Adscoot’s Suyash, stands for hours in the major junctions at mumbai to learn traffic patterns and measure footfalls!

EasySquareFeet’s Ashu & Snehesh are the most positive people i’ve seen! I can see their smiles through the phone when i talk to them (serious!)

Viv & Hari of InterviewStreet are two rockstar techies who are consciously & fast learning other skills to take their product to market. They have the passion & drive to make things work!

Shashank & Abhinav started on Naabo right out of college – the freshness in approach & the passion they bring with them is infectious.

Arjun of Picsean is an engineer, but his passion towards photography is amazing! He’s a good friend & i’ve seen his focus and smart work in his past ventures. His attitude to learn is commendable!

Robin of ReachTax is a star CA, but i love his humility and the motivational skill he has to make his entire team perform month after month!

Pankaj & Gaurav quit their fancy paying jobs to work on Retail Vector. Focus, quick work and frugality of life is what they are committed towards as they scale this venture!

The first thing that stood out when i met Abheek first was such an young guy and such maturity & humility. (Often age and humility dont go too well). This guy was 7 years old when he started putting Lego pieces into perfect ensemble & several years later, he’s using them at RobotsAlive!

I loved their designs and the quality of tees – Rahul & Mohit of Scopial have their focus completely on “Quality” “Design” “Niche”! They sell tees one could die for!
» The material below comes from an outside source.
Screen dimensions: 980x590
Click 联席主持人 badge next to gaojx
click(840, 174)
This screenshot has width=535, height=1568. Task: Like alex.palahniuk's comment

Check a sample out here

I read about these guys in a print article & the next time we were in Mumbai, we met Jayesh & Karthik of VeriCAR. Two guys crazily passionate about automobiles!

Thanks to the startups for choosing us their ‘limited co-founders’, I’m sure this association is going to go a long way. Now, for the next 4 months, we spend dozens of hours every week with the founders poring over the details of their business and helping iron out every possible kink.

Agreed, we can’t change how users would percieve their offerings and how big they could possibly get — Yes, we can influence the positive outcome to a great extent.